Summary: Probiotic supplementation is suggested to prevent neuronal degeneration along the uncinate fasciculus and alter fronto-limbic rsFC, effects that are partly related to the improvement of depressive symptoms.
Source: University of Basel
Probiotics are suggested to improve depressive symptoms via the microbiota-gut-brain axis. Research published in the upcoming March edition of the Journal of Affective Disorders has shown a beneficial clinical effect of probiotic supplementation in patients with depression. Their underlying neural mechanisms remain unknown.
The microbiota-gut-brain axis consists of the gut microbiome plus specific neurobiological pathways. Studies involving the microbiome can be difficult due to the vast variability in microbiome composition.

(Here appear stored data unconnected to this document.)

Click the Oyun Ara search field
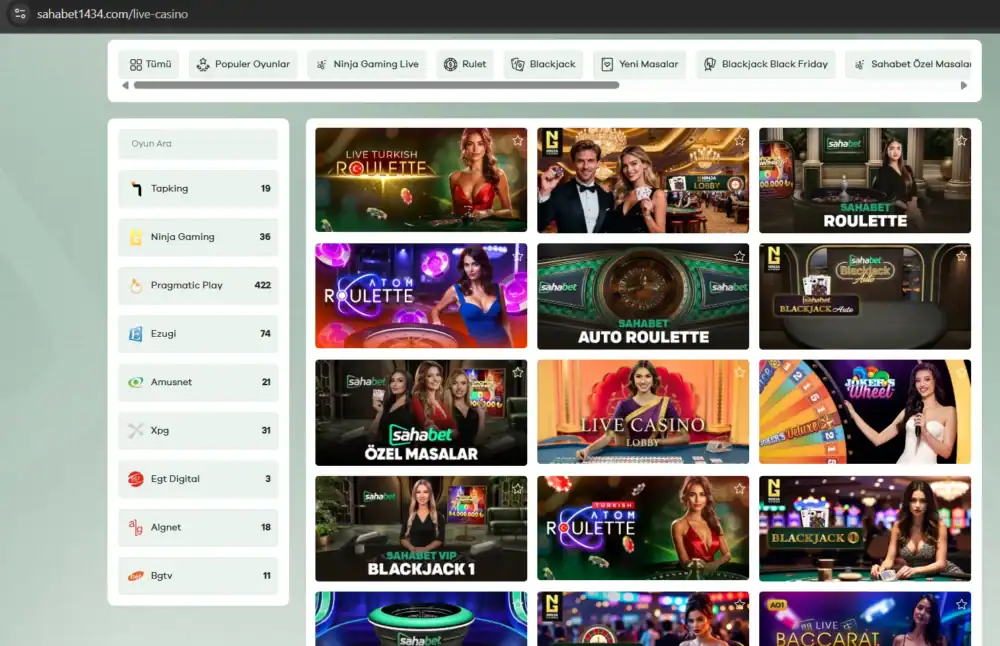 197,144
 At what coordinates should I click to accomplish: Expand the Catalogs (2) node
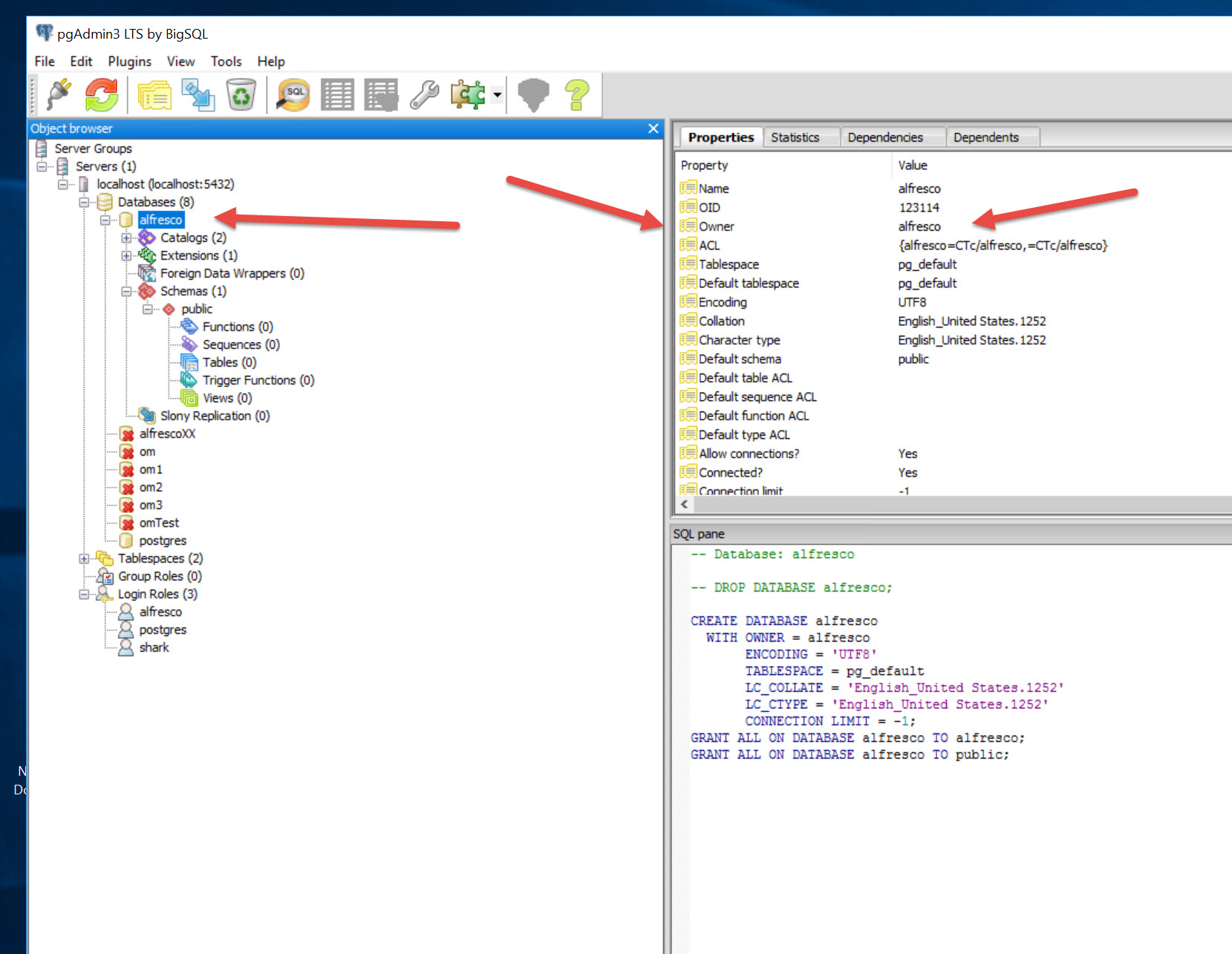point(126,238)
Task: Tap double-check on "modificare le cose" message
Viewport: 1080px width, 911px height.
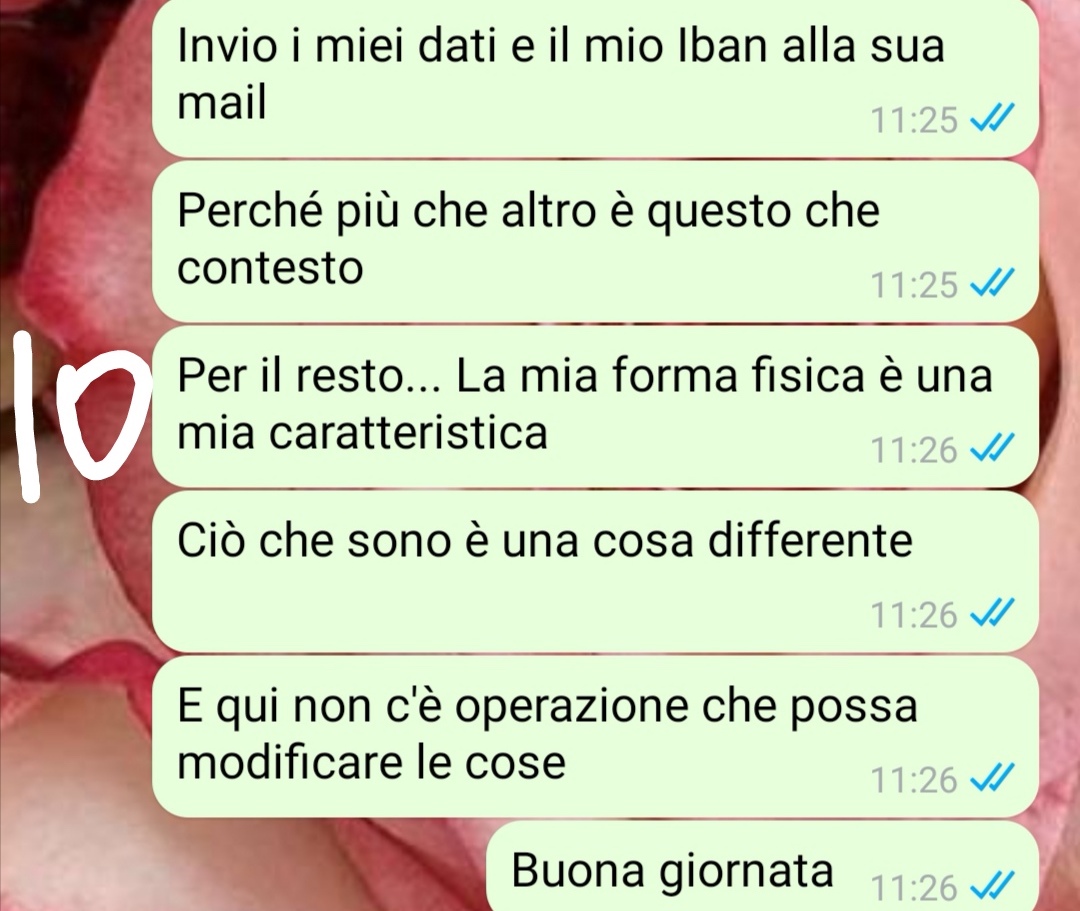Action: coord(991,779)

Despite the high level of difficulty, a recent clinical trial by a team from the University of Basel demonstrates that after four weeks of treatment, patients receiving the probiotic had fewer depressive symptoms that those assigned the placebo, capturing that the microbiota plays a role in mental health.
In this study, patients with current depressive episodes were recruited from the University Psychiatric Clinic Basel, Switzerland and randomly assigned to either receive a specific eight strain probiotic formulation of 900 billion live bacteria (the De Simone Formulation), or a matching placebo daily for 31 days in addition to their antidepressant medication. Neither the study participants or the study staff knew whether the patients were taking probiotics or the placebo.
Researchers used the Hamilton Rating Scale for Depression (HAM-D), a clinical scale used to measure depression from the baseline to the end of treatment. Then again, when four weeks had passed at the conclusion of the treatment.
The findings showed that when patients took their study treatment as prescribed, those in the probiotic group had fewer depressive symptoms than those in the placebo group. Analysis of stool samples from the participants also showed that probiotic-treated patients also had more Lactobacillus species in their gut microbiome than the placebo-treated patients, which was, in turn, associated with fewer depressive symptoms.
Brain imaging of the participants who took probiotics revealed decreased neural activity in the putamen, a region involved in emotional processing and associated with depression. In subsequent analyses, the research team studied the brain function and blood perfusion of the supplemented patients using neuroimaging techniques such as functional MRI.
The findings showed that when patients took their study treatment as prescribed, those in the probiotic group had fewer depressive symptoms than those in the placebo group. Image is in the public domain
The researchers found that patients who received a placebo had the typical brain alterations associated with depression. In contrast, the people who took the probiotic had signs of preserved structural integrity and fewer signs of neurodegeneration.
The radiology findings were accompanied by improvement in depressive symptoms, prompting the authors of the study to presume that the beneficial clinical effects of probiotic supplementation in depression may be due to a protective effect against neuronal degeneration.
As part of their clinical trial, the investigators also examined if there were probiotic-induced changes in episodic memory and ultimately, also attributed a positive correlation.
Effects of a probiotic add-on treatment on fronto-limbic brain structure, function, and perfusion in depression: Secondary neuroimaging findings of a randomized controlled trial
Probiotics are suggested to improve depressive symptoms via the microbiota-gut-brain axis. We have recently shown a beneficial clinical effect of probiotic supplementation in patients with depression. Their underlying neural mechanisms remain unknown.
A multimodal neuroimaging approach including diffusion tensor imaging, resting-state functional MRI, and arterial spin labeling was used to investigate the effects of a four-weeks probiotic supplementation on fronto-limbic brain structure, function, and perfusion and whether these effects were related to symptom changes.
Thirty-two patients completed both imaging assessments (18 placebo and 14 probiotics group). Probiotics maintained mean diffusivity in the left uncinate fasciculus, stabilized it in the right uncinate fasciculus, and altered resting-state functional connectivity (rsFC) between limbic structures and the temporal pole to a cluster in the precuneus. Moreover, a cluster in the left superior parietal lobule showed altered rsFC to the subcallosal cortex, the left orbitofrontal cortex, and limbic structures after probiotics. In the probiotics group, structural and functional changes were partly related to decreases in depressive symptoms.
This study has a rather small sample size. An additional follow-up MRI session would be interesting for seeing clearer changes in the relevant brain regions as clinical effects were strongest in the follow-up.
Probiotic supplementation is suggested to prevent neuronal degeneration along the uncinate fasciculus and alter fronto-limbic rsFC, effects that are partly related to the improvement of depressive symptoms. Elucidating the neural mechanisms underlying probiotics’ clinical effects on depression provide potential targets for the development of more precise probiotic treatments.